[What you need to do]: Without including the pictures, copy out every line below.
──────── Records for this exercise
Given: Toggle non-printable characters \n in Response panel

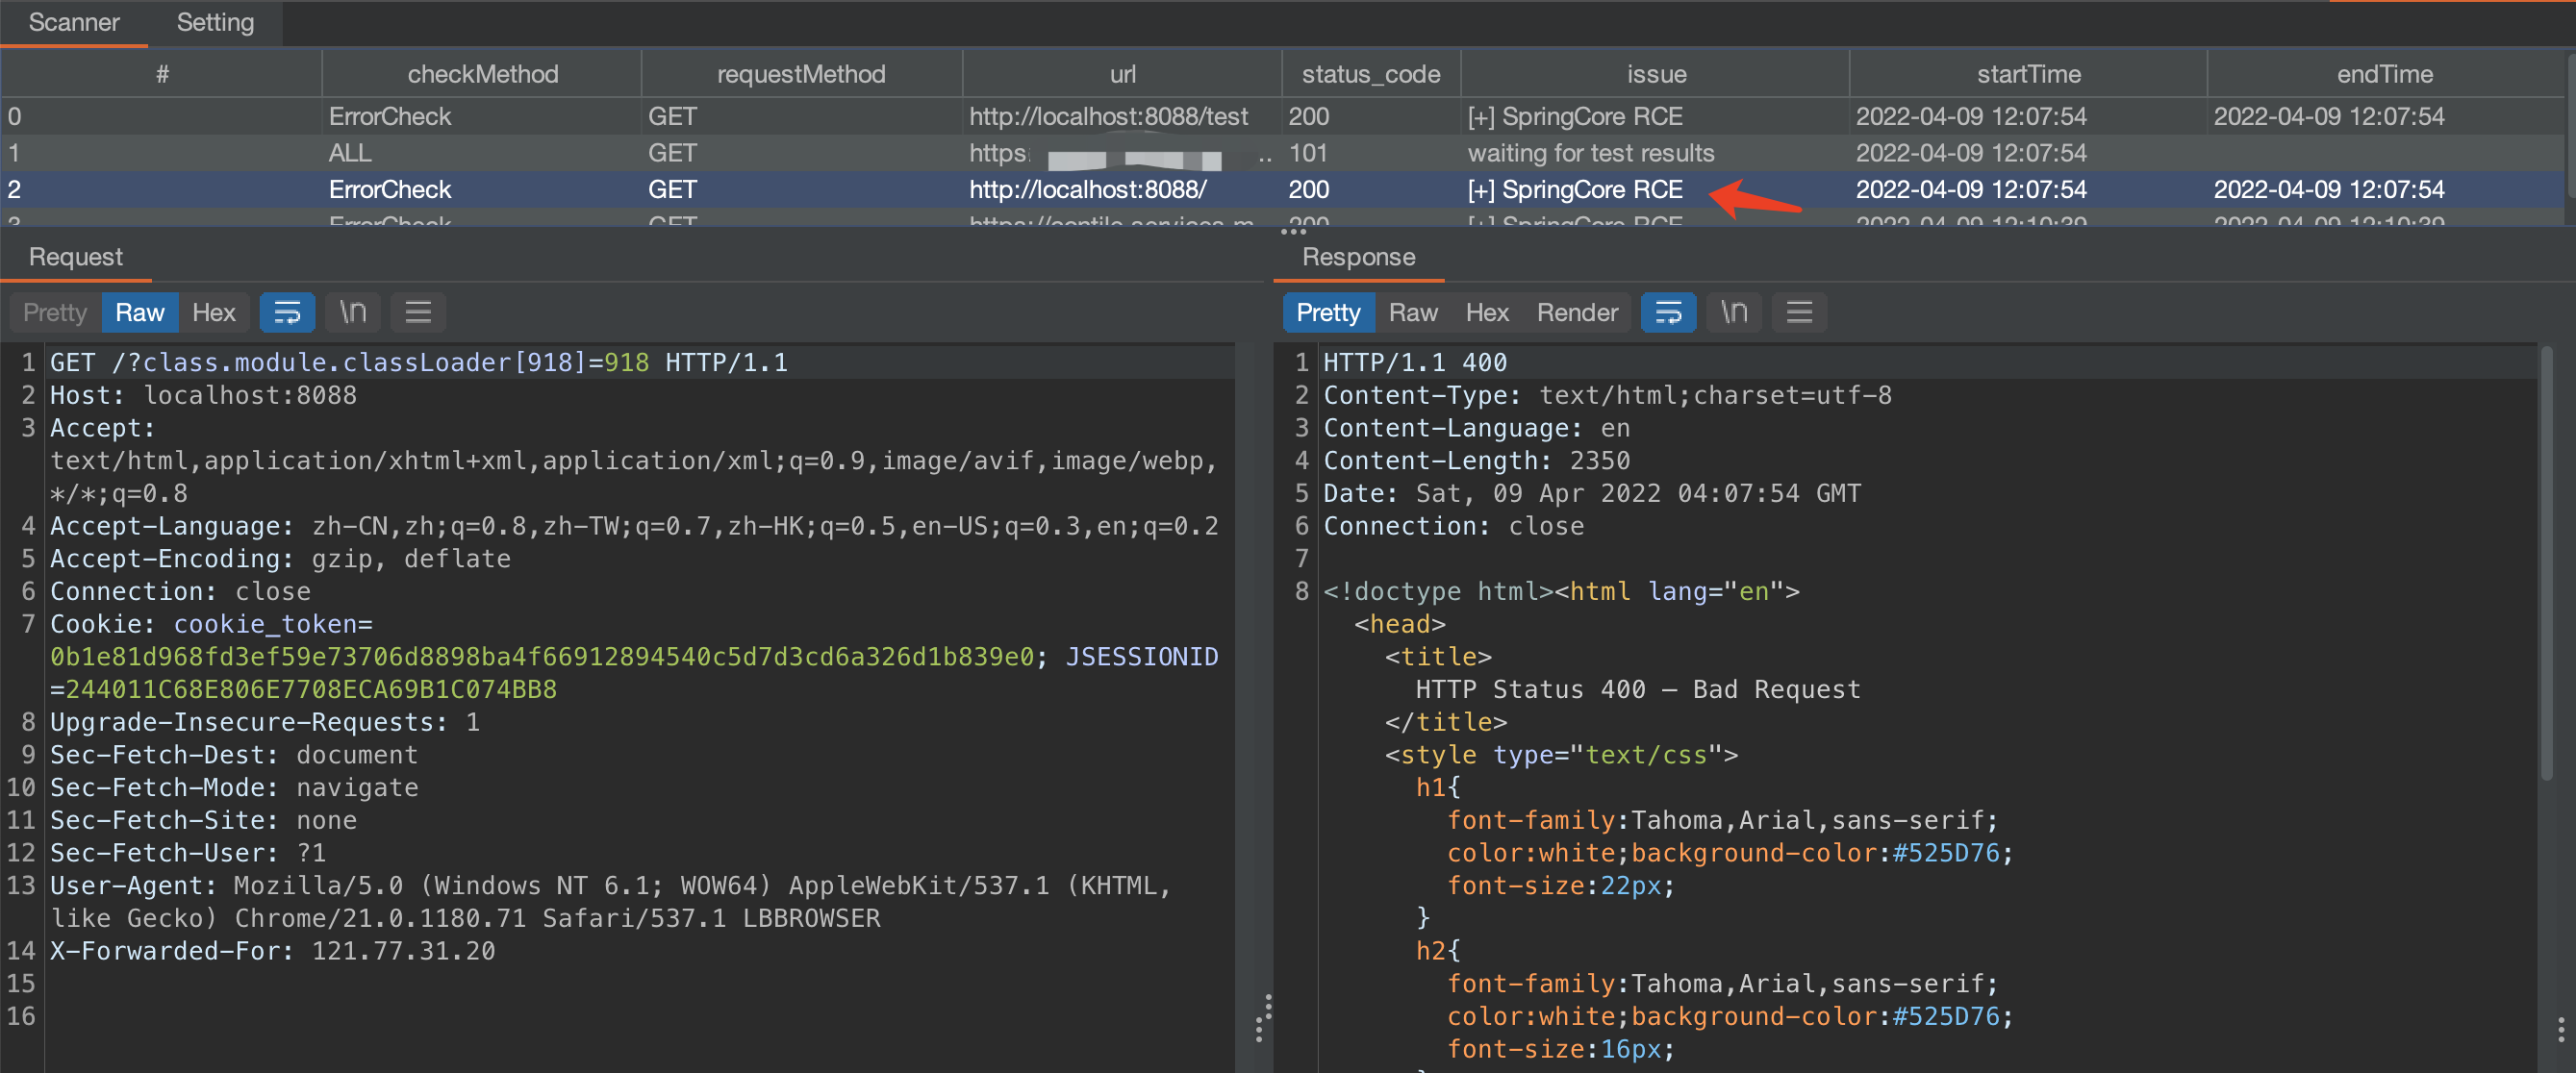Looking at the screenshot, I should (x=1733, y=313).
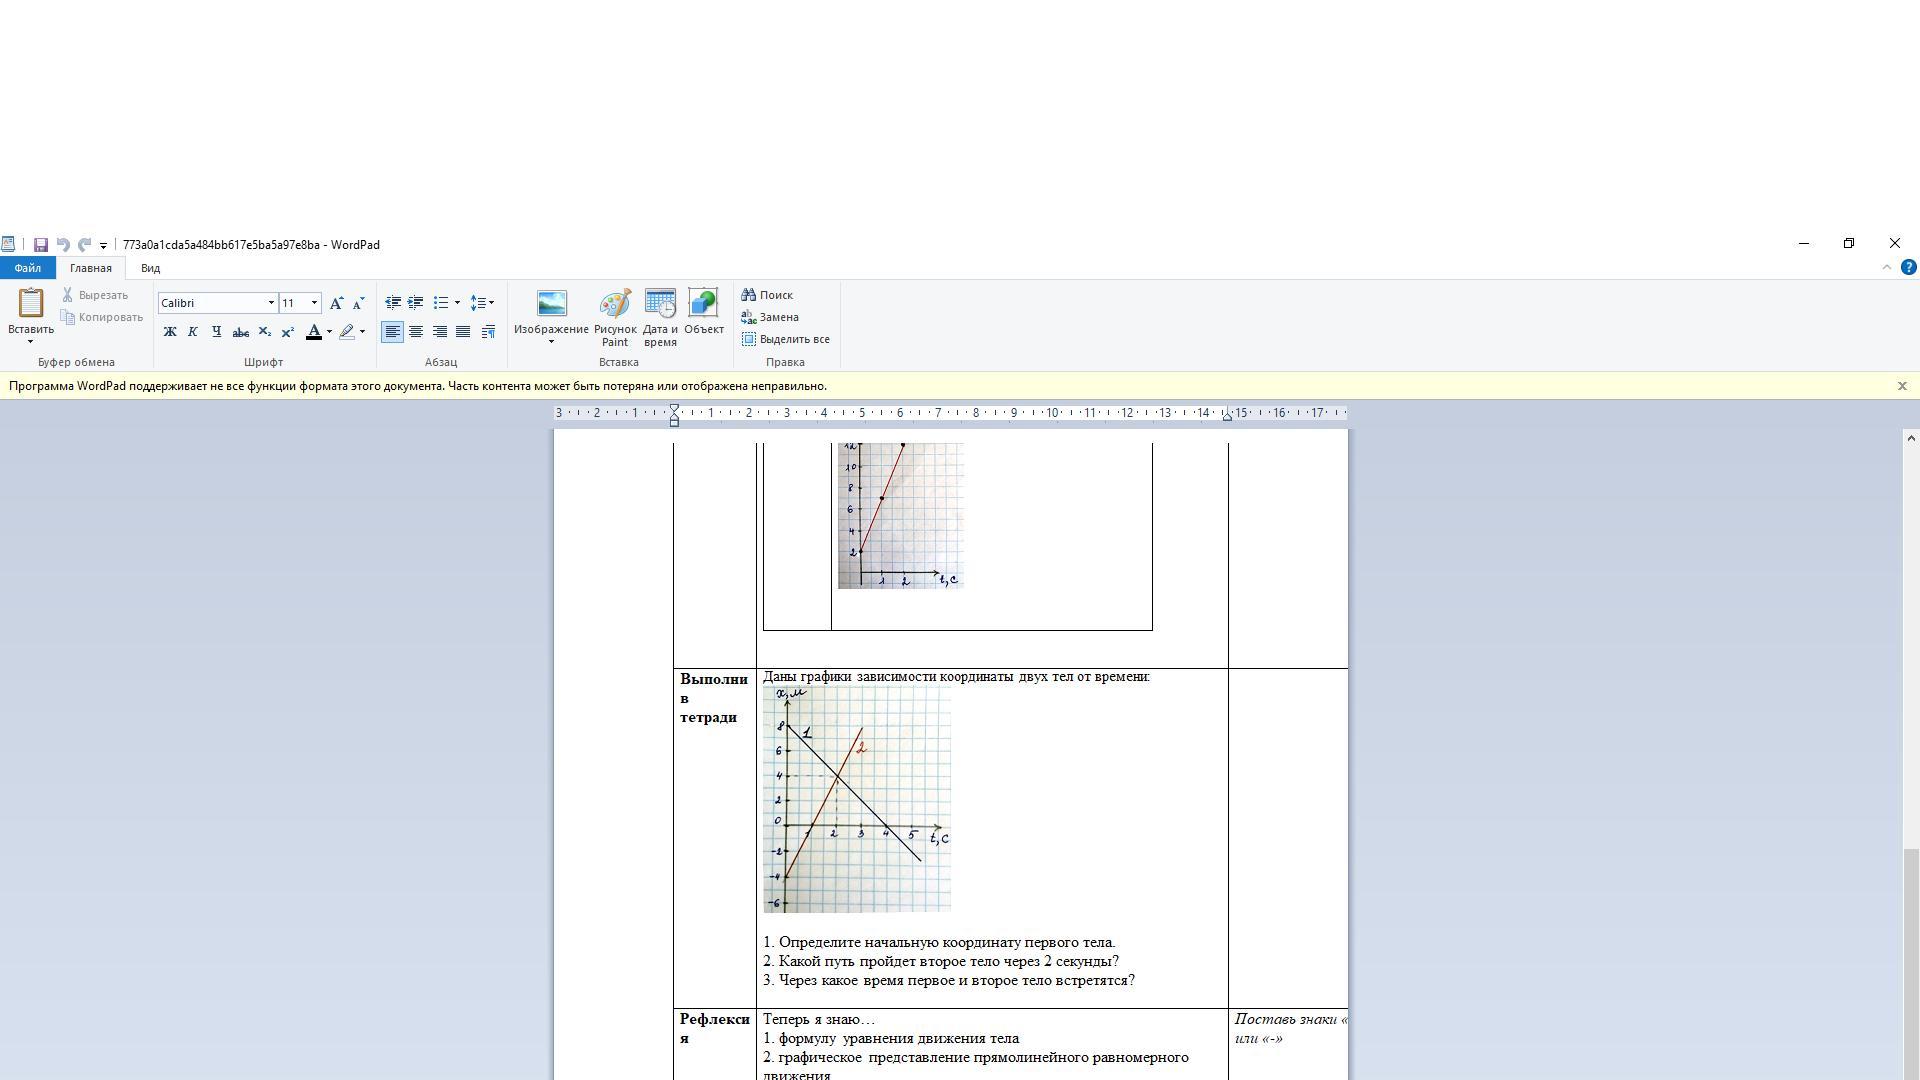This screenshot has height=1080, width=1920.
Task: Increase paragraph indent
Action: point(415,303)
────────────────
[Exercise solution]:
Given: Toggle non-printable characters \n in Response panel

Looking at the screenshot, I should (x=1733, y=313).
This screenshot has height=1080, width=1920.
Task: Increase paragraph indent
Action: point(415,303)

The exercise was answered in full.